Context: Evaluation for image augmentation / vision pipelines (e.g. Albucore). We compared NumKong Tensor.minmax() to two-pass NumPy (min + max) on realistic (H, W, C) layouts (channel-last), C-contiguous, flattened to 1D — i.e. global min and max over all pixels, not per-channel axis reductions.

Takeaway (below hardware): On this setup, NumPy was faster for every shape/dtype tested. We are not planning to route global min+max through NumKong minmax() for contiguous flat buffers unless future versions or other CPUs change that.

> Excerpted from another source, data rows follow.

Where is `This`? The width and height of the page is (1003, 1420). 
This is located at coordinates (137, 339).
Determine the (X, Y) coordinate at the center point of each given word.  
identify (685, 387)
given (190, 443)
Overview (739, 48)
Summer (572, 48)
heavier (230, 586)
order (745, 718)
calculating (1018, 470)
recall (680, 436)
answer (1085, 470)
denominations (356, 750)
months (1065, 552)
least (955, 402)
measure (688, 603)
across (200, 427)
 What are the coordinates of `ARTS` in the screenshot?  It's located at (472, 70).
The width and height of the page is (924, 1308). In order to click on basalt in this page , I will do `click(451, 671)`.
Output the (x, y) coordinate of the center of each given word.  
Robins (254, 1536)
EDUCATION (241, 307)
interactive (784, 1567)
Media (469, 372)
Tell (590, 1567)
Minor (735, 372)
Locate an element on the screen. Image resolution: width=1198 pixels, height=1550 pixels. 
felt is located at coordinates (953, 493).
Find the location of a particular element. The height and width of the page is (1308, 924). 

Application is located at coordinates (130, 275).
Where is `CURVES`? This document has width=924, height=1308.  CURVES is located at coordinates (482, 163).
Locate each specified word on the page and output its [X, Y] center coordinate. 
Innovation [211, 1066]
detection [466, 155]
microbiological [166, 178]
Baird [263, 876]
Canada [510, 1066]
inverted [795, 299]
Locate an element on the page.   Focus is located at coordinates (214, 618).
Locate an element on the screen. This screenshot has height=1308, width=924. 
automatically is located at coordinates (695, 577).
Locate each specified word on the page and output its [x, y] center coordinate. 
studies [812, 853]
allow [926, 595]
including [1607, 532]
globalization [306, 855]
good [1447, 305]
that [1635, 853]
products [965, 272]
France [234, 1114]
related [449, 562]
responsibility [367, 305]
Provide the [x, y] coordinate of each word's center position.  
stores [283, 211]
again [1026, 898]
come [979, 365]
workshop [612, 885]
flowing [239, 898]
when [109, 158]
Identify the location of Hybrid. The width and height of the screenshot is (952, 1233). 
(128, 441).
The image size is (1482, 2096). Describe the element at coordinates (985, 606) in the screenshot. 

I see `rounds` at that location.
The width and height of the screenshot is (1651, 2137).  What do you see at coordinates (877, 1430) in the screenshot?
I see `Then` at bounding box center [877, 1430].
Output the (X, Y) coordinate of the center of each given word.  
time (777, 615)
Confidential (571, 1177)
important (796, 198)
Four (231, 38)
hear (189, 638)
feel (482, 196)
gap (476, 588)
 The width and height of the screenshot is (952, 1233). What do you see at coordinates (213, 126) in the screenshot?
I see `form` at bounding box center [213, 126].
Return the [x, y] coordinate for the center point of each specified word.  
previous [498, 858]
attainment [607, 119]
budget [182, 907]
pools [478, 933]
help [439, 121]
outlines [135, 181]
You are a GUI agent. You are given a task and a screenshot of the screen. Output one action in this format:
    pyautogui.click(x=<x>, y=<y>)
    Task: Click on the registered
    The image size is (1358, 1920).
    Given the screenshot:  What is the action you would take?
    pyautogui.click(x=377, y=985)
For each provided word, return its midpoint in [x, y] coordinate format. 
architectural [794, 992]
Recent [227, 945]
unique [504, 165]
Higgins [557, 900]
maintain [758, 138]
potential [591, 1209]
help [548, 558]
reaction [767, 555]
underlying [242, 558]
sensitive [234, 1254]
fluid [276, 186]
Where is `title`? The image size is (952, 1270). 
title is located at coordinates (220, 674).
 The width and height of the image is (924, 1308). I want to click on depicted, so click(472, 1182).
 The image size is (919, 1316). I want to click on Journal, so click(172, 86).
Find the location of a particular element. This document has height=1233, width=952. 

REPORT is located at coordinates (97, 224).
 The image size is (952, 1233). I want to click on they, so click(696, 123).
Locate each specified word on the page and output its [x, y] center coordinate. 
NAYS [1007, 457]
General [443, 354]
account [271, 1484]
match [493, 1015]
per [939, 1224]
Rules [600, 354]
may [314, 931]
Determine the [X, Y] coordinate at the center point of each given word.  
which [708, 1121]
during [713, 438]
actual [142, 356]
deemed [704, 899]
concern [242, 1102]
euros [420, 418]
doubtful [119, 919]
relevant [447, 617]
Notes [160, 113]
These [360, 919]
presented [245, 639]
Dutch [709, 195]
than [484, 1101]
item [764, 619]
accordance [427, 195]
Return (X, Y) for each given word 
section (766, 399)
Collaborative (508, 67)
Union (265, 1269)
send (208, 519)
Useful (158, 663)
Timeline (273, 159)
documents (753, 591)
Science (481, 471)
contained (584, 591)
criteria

Reference snippet (Python)
import time

import numkong as nk
import numpy as np


def median_ms(fn, repeats=11, warmup=3):
    for _ in range(warmup):
        fn()
    times = []
    for _ in range(repeats):
        t0 = time.perf_counter()
        fn()
        times.append((time.perf_counter() - t0) * 1000)
    return float(np.median(times))


rng = np.random.default_rng(0)
for dtype, name in [(np.float32, "float32"), (np.uint8, "uint8")]:
    for h, w, c in [(224, 224, 3), (512, 512, 3), (1024, 1024, 1)]:
        if dtype == np.uint8:
            img = rng.integers(0, 256, size=(h, w, c), dtype=np.uint8)
        else:
            img = rng.random((h, w, c), dtype=np.float32)
        flat = np.ascontiguousarray(img).reshape(-1)
        t = nk.Tensor(flat)
        t_nk = median_ms(lambda: t.minmax())
        t_np = median_ms(lambda: (flat.min(), flat.max()))
        ratio = max(t_nk, t_np) / min(t_nk, t_np)
        winner = "NumPy" if t_np <= t_nk else "NumKong"
        print(f"{name}  {h}x{w}x{c}  n={flat.size}  nk={t_nk:.4f}ms  np={t_np:.4f}ms  -> {winner}  {ratio:.2f}x")

Results (median ms, 11 repeats after 3 warmup, seed=0)

dtype shape (H×W×C) pixels NumKong minmax (ms) np.min + np.max (ms) faster ratio
float32 224 × 224 × 3 150528 0.0336 0.0112 NumPy 3.00×
float32 512 × 512 × 3 786432 0.1746 0.0543 NumPy 3.22×
float32 1024 × 1024 × 1 1048576 0.2328 0.0728 NumPy 3.20×
uint8 224 × 224 × 3 150528 0.0048 0.0038 NumPy 1.24×
uint8 512 × 512 × 3 786432 0.0270 0.0145 NumPy 1.86×
uint8 1024 × 1024 × 1 1048576 0.0325 0.0210 NumPy 1.55×

Environment

  • OS: Darwin, arm64
  • CPU: Apple M4 Max
  • numkong 7.0.0
  • numpy 2.4.2

Caveat: This does not benchmark axis-wise minmax (e.g. per column / per channel along spatial axes). NumKong may still win on other access patterns (e.g. strided column reductions); this table is only global min+max on a contiguous 1D view of an image tensor.